Re: Guide to Writing a Client for Kafka

Posted by David Ormsbee <da...@datadoghq.com>.

I thought that in this context, "driver" would extend to cover the
Clojure-friendly wrapper, and "client programs" would be reserved for
something higher level still, like command-line or GUI interfaces,
utilities that do certain complex operations (e.g. loading a text file
as a series of messages, one per line), etc. MySQL uses that kind of
distinction.

Honestly, I don't really care what we call it so long as it doesn't
cause confusion for others. At Datadog, we've always just referred to
what we were working on as a Kafka client.

Dave


On Tue, Nov 29, 2011 at 1:53 PM, Jay Kreps <ja...@gmail.com> wrote:
> This terminology is a little confusing to me, what is the concrete
> difference between a driver and a client? Are we saying that the current
> scala client code is a "driver" and say, a Clojure-friendly wrapper for the
> scala or java driver would be an example of a "client"? If so do we need to
> call out that distinction? Writing a wrapper/"client" should be a fairly
> trivial thing to do, right?

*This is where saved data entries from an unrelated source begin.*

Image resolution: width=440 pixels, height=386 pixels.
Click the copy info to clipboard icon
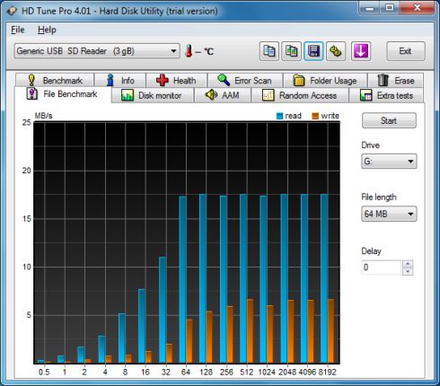[x=269, y=51]
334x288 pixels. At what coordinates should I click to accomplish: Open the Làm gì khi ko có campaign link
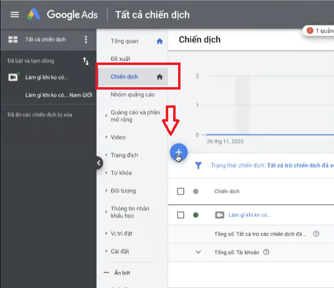(x=249, y=215)
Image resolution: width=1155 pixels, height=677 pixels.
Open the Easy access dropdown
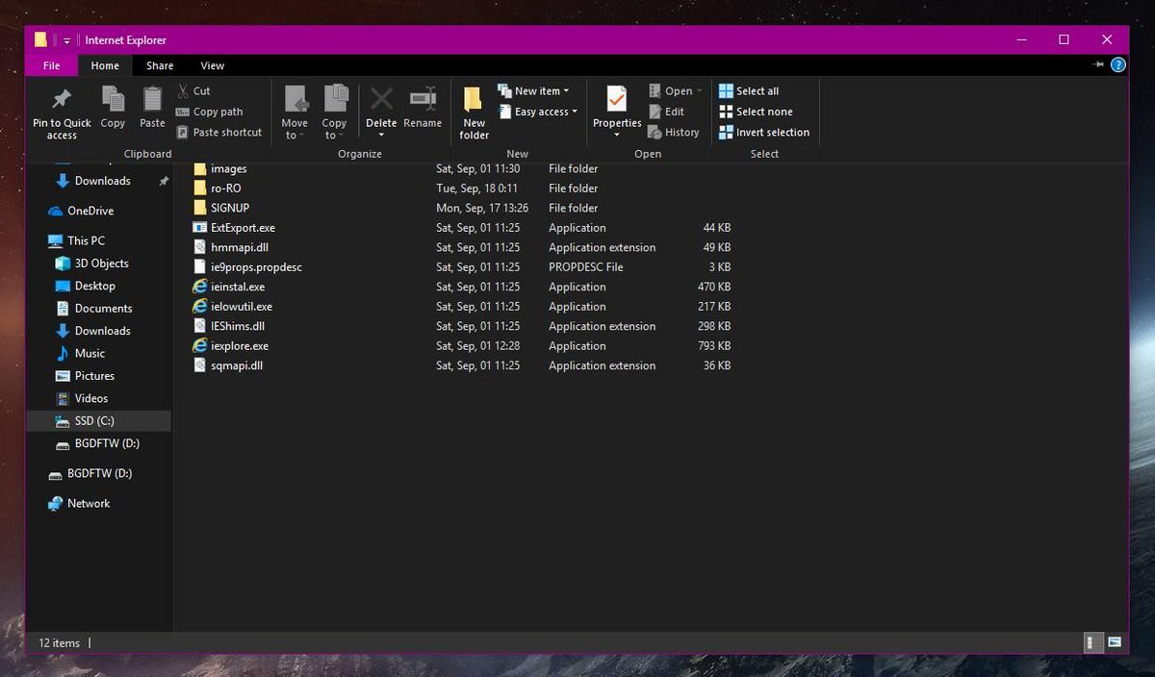[x=537, y=111]
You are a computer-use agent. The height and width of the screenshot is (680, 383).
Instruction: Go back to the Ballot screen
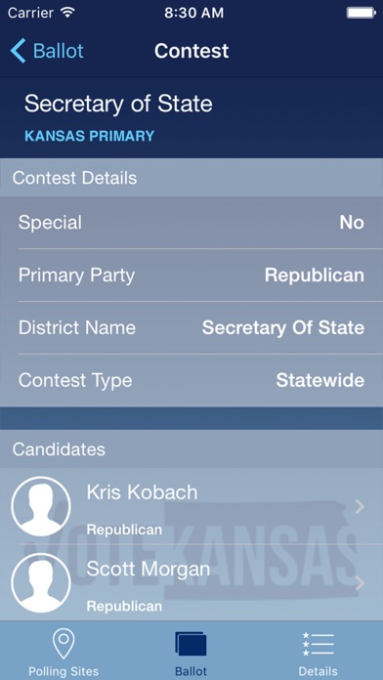[47, 51]
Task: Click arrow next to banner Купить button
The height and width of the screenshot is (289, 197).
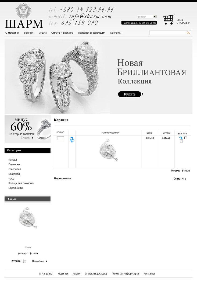Action: coord(142,94)
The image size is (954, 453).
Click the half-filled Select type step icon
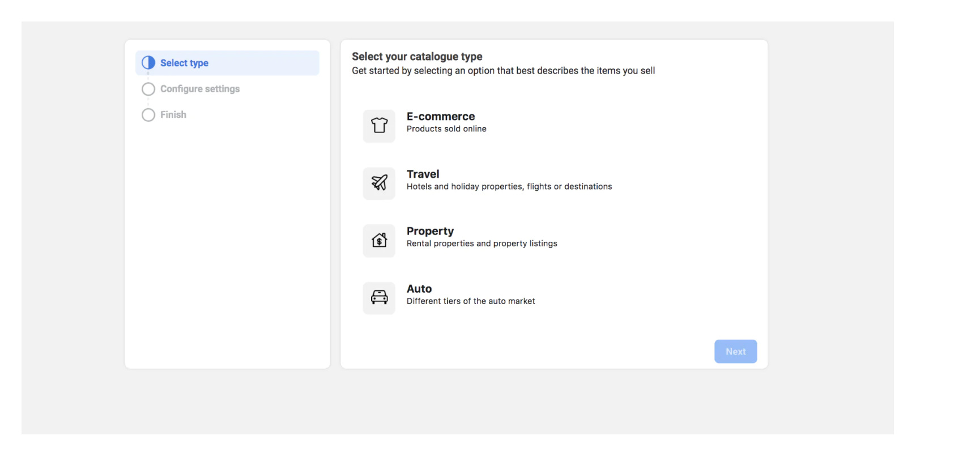tap(148, 63)
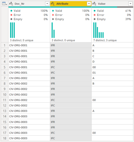134x142 pixels.
Task: Click the Doc_Nr distribution bar chart
Action: (13, 30)
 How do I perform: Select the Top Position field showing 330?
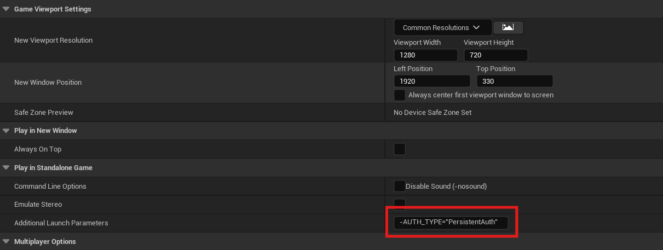pyautogui.click(x=514, y=81)
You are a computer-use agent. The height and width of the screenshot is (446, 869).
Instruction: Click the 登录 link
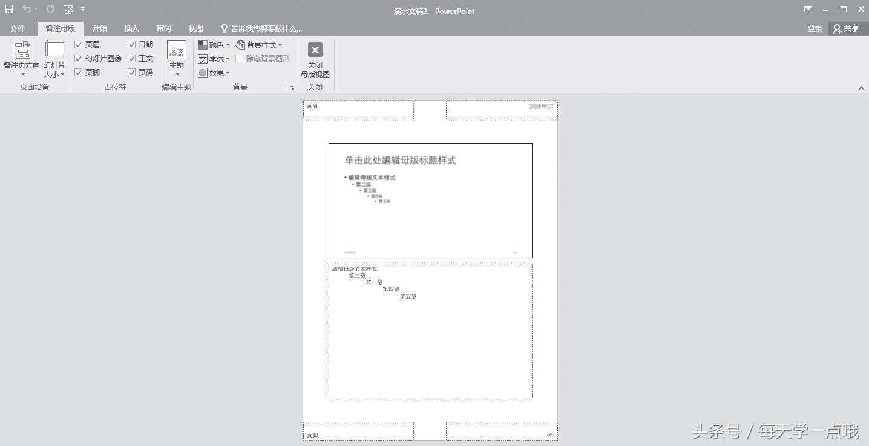coord(815,28)
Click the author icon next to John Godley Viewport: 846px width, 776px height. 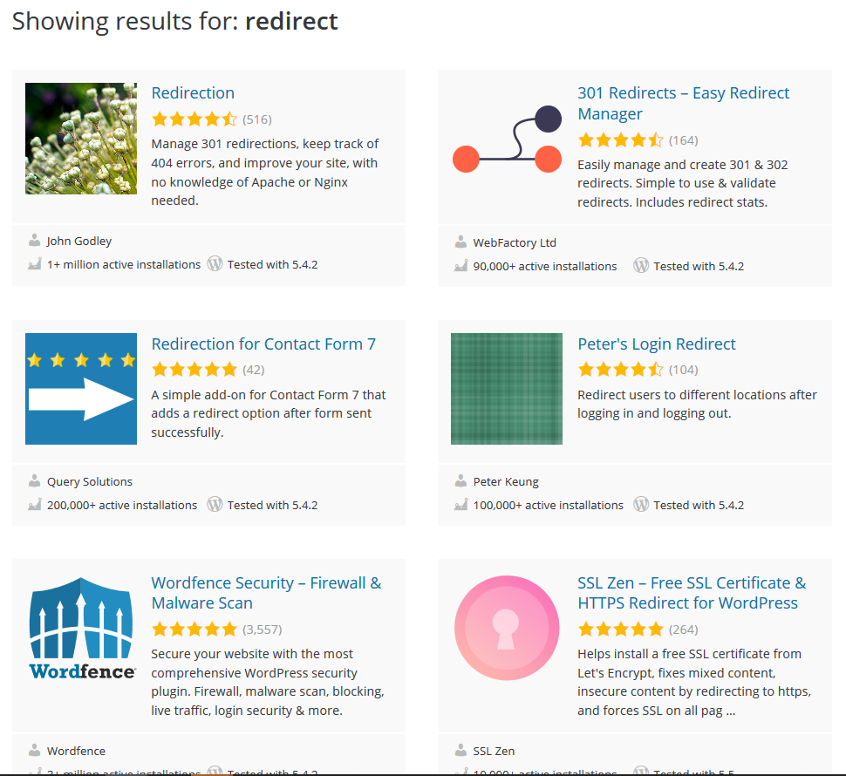point(35,241)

Does it need special terminology and a guide?
>
> Or are we saying that implementing a the network api is a "driver" and
> dealing with cluster awareness is a "client". If so can't we combine these
> into one piece of documentation and call the whole thing a client.
>
> -Jay
>
> On Tue, Nov 29, 2011 at 7:40 AM, Taylor Gautier <tg...@tagged.com> wrote:
>
>> Just wanted to add my $0.02 - I'm glad David wrote this - excellent job
>> sir!
>>
>> My comment is this (I think it might have already been mentioned, however I
>> will re-iterate it):  the document as is covers two audiences - those that
>> are writing Kafka "drivers" and those that are writing clients that publish
>> and consume to Kafka (using a "driver").  Most of the document is geared
>> for the former, however there are some bits that are meant for or are
>> useful also to the latter.
>>
>> I would like to suggest that we split the document up and address each
>> audience separately.  As great as it is that David wrote a lot of great
>> information for the "driver" writers, the need for that will slowly
>> decline, as the drivers slowly become more available and more stable
>> (there's only so many languages in the world).
>>
>> On the other hand, people will be writing their own "clients" using the
>> drivers far more often, so the latter audience will, assuming Kafka becomes
>> wildly successful, increase in need.  Beefing up this part of the document
>> - by focusing on that audience, will be incredibly useful to new adopters.
>>
>> Incidentally, it might behoove us as a community to have strong language
>> that separates these two activities.  I used "driver" and "client" - I am
>> not necessarily advocating for these terms but rather just that there is a
>> need for terms that are distinct - it is important to separate the concepts
>> using language/syntax so that people do not get confused.
>>
>> On Tue, Nov 29, 2011 at 7:27 AM, David Ormsbee <da...@datadoghq.com> wrote:
>>
>> > HI Jay,
>> >
>> > >   1. Would you be willing to add this to the kafka wiki so we could
>> make
>> > >   this the official howto doc?
>> >
>> > Absolutely.
>> >
>> > >   2. It might be good to add a "how to contribute your client" section.
>> > >   This would be hard to write right now because we haven't given anyone
>> > any
>> > >   guidelines for doing it. We have been pretty liberal in accepting
>> > clients
>> > >   kind of proceeding on the "something is better than nothing" theory.
>> > But
>> > >   this leads to clients of mixed quality and little documentation, as
>> > you and
>> > >   Joe noted. I will break this into a separate thread to broaden the
>> > >   discussion.
>> >
>> > I'll be happy to add it as soon as we have consensus on what the
>> > guidelines should be.
>> >
>> > Thank you.
>> >
>> > Dave
>> >
>>
>

Re: Guide to Writing a Client for Kafka

Posted by Jay Kreps <ja...@gmail.com>.

This terminology is a little confusing to me, what is the concrete
difference between a driver and a client? Are we saying that the current
scala client code is a "driver" and say, a Clojure-friendly wrapper for the
scala or java driver would be an example of a "client"? If so do we need to
call out that distinction? Writing a wrapper/"client" should be a fairly
trivial thing to do, right? Does it need special terminology and a guide?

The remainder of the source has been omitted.